O Ministério Público de Minas Gerais (MPMG) determinou que o Grupo Oi implemente medidas imediatas relativas ao imóvel que sofreu um incêndio neste domingo, 9 de outubro, no bairro Santo Antônio, na Região Centro-Sul de Belo Horizonte. Segundo o órgão, a edificação apresenta sinais evidentes de abandono, degradação e constitui risco à segurança pública, o que motivou a intervenção.
O incêndio teve início na tarde do domingo e mobilizou equipes do Corpo de Bombeiros Militar de Minas Gerais (CBMMG). A estrutura, que vinha sendo ocupada por pessoas em situação de rua, foi parcialmente consumida pelas chamas. Durante as operações de combate às chamas, uma mulher de aproximadamente 30 anos foi resgatada e encaminhada ao Hospital de Pronto-Socorro João XXIII, com queimaduras nas vias aéreas devido à inalação de fumaça quente.
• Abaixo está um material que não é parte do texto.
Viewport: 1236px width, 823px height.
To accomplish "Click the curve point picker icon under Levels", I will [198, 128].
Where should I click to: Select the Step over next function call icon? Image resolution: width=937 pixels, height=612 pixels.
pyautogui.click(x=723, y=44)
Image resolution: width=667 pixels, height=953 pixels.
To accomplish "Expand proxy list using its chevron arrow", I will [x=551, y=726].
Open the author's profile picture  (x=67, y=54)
O prédio pertence ao Grupo Oi, atualmente em recuperação judicial, processo que tramita na Justiça do Estado do Rio de Janeiro. Em decorrência disso, o Ministério Público de Minas Gerais enviou um ofício de cooperação ao Ministério Público do Estado do Rio de Janeiro (MPRJ), solicitando providências urgentes para o imóvel. A iniciativa visa garantir que a empresa tome medidas concretas para mitigar riscos e evitar novos incidentes.
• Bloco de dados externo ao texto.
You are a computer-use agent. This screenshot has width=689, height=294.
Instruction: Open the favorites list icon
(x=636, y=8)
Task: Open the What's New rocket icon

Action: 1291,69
Entre as ações recomendadas pelo MP estão o fechamento físico dos acessos ao imóvel, a instalação de vigilância, a realização de inspeções técnicas, a limpeza da área e a implementação de medidas para reduzir os riscos à integridade de moradores, pedestres e a comunidade local. A prioridade, conforme o órgão, é assegurar uma resposta coordenada, rápida e juridicamente fundamentada para prevenir futuras tragédias e proteger a segurança pública.
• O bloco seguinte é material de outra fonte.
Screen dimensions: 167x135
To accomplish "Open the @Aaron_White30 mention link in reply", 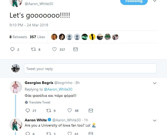I will [x=58, y=89].
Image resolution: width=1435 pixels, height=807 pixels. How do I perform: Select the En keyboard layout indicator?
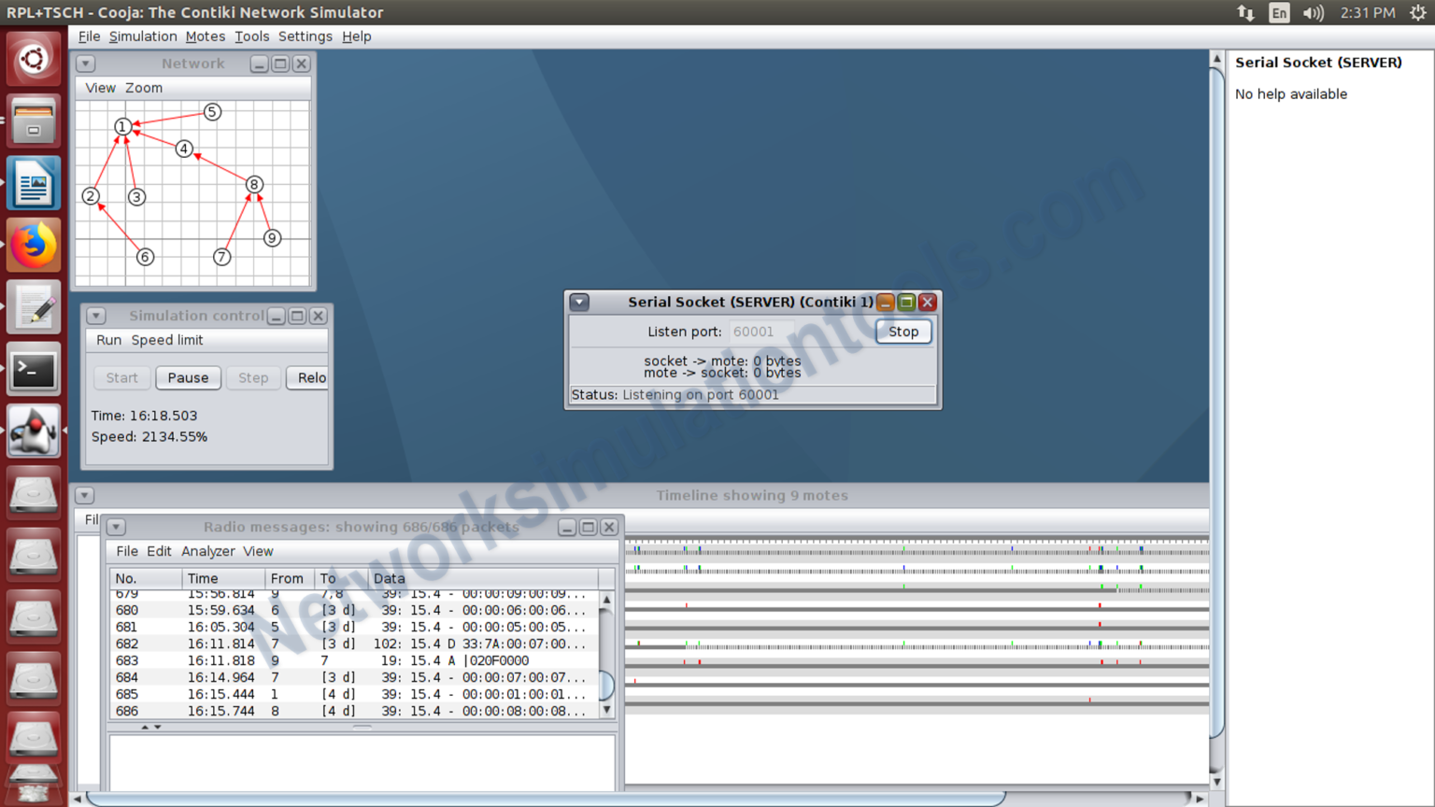click(1279, 12)
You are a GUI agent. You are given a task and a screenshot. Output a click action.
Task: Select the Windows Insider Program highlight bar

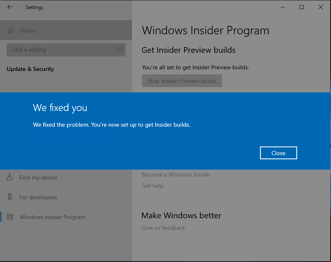[1, 217]
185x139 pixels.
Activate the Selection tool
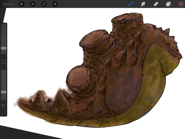(44, 4)
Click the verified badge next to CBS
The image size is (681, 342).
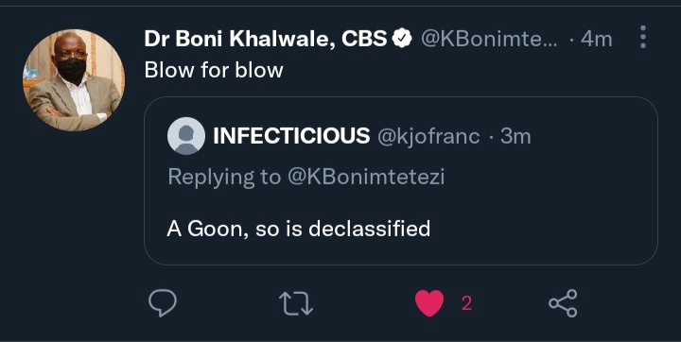402,39
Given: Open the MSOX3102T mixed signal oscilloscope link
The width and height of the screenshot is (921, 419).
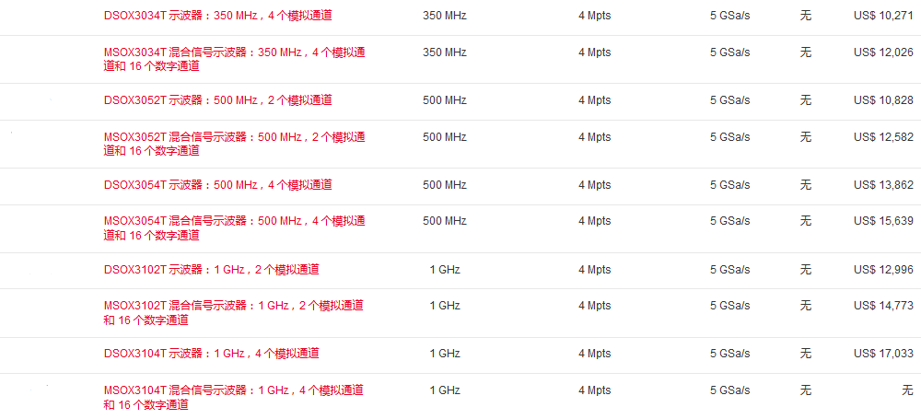Looking at the screenshot, I should point(233,306).
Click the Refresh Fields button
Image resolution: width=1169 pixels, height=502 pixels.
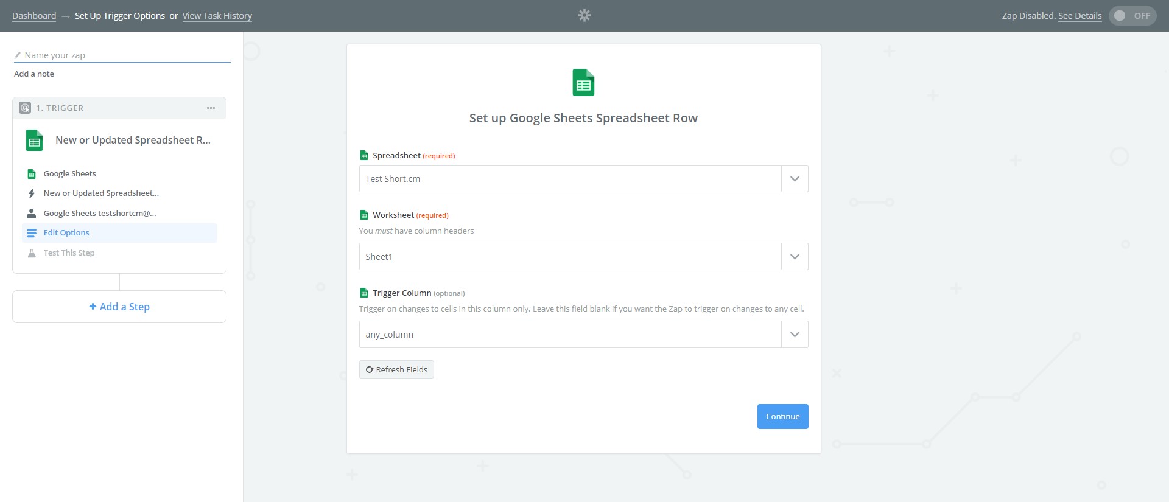(396, 370)
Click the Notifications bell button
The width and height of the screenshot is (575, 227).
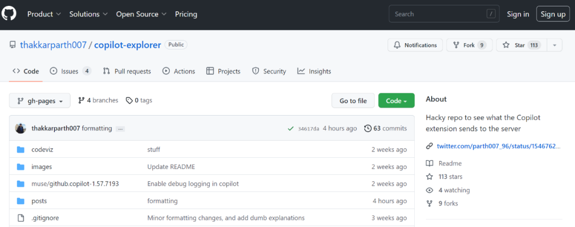(415, 45)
Até o momento, a Oi não se manifestou oficialmente sobre o ocorrido, e a reportagem da Itatiaia aguarda posicionamento da empresa. A matéria será atualizada assim que houver uma resposta oficial.
Na manhã desta segunda-feira, 10 de outubro, uma vistoria realizada pela Defesa Civil de Belo Horizonte identificou danos estruturais no imóvel localizado na Avenida Prudente de Morais, nº 1.001. A inspeção revelou trincas, risco de queda de vidros sobre a via pública, além de danos em diferentes áreas da edificação, especialmente na estrutura atingida pelo incêndio. Foram constatadas deformações na laje, desplacamento de reboco, danos no piso e acúmulo de materiais no segundo pavimento, onde o fogo foi mais intenso.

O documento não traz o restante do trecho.